Periodontitis is a chronic inflammatory disease caused by pathogenic biofilms and over-activated host immune response, leading to sustained damage to periodontal supporting tissue and even tooth loss. A key therapeutic challenge in recurrence of periodontitis is persistent existence of infiltrating monocytes and macrophages in periodontal tissues. Particularly, C-C motif ligand 2 (CCL2) is vital for monocyte recruitment and macrophage polarization in periodontitis. In this study, we developed biomimetic caffeic acid phenethyl ester-loaded nanoparticles (M−CNPs) as nanodecoys by macrophage membrane encapsulation to block CCL2-mediated inflammatory response and tissue damage. M−CNPs were distributed in the thermosensitive gel matrix (M−CNPs@Gel) to improve the retention time and sustained-release in the periodontal pocket.
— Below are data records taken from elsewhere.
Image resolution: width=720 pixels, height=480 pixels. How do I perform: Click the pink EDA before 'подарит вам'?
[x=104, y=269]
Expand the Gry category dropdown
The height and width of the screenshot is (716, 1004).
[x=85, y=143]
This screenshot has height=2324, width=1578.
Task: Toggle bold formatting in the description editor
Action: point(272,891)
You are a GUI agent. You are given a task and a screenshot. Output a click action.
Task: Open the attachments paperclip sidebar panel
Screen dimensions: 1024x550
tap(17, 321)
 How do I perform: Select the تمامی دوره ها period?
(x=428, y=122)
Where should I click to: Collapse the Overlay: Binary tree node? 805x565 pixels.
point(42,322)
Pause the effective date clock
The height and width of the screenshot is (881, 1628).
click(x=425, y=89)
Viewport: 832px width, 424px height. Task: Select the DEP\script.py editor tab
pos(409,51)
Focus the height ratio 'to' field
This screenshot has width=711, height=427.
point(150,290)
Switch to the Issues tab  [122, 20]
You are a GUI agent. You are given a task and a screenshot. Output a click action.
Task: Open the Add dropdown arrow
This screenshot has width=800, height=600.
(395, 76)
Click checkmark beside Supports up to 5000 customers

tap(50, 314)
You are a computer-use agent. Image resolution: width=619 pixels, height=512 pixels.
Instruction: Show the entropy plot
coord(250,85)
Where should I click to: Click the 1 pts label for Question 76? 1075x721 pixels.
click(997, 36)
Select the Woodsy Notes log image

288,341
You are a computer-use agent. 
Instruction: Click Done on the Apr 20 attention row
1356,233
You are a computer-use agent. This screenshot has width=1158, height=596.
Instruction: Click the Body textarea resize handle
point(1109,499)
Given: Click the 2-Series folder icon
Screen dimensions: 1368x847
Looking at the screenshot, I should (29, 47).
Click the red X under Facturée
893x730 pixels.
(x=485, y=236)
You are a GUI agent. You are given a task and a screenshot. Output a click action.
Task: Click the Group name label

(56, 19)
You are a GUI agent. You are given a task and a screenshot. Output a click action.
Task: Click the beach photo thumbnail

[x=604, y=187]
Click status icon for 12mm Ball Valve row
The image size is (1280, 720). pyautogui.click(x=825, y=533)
Our study demonstrated that M−CNPs@Gel exhibited a significant nanodecoy effect by competitively binding to CCL2 in periodontium, which inhibited monocyte/macrophages recruitment. Additionally, biomimetic nanodecoy system could reprogram macrophages phenotype through multi-step blocking CCL-CCR2-PI3K pathway and ROS elimination. M−CNPs@Gel effectively reduced the infiltration of monocytes and macrophages, and promote alveolar bone regeneration by regulating the ratio of M1/M2 macrophages in vivo. This study develops a novel CCL2-scavenging biomimetic nanodecoy hydrogel that remodel monocytes recruitment and macrophages polarization for effective periodontitis treatment.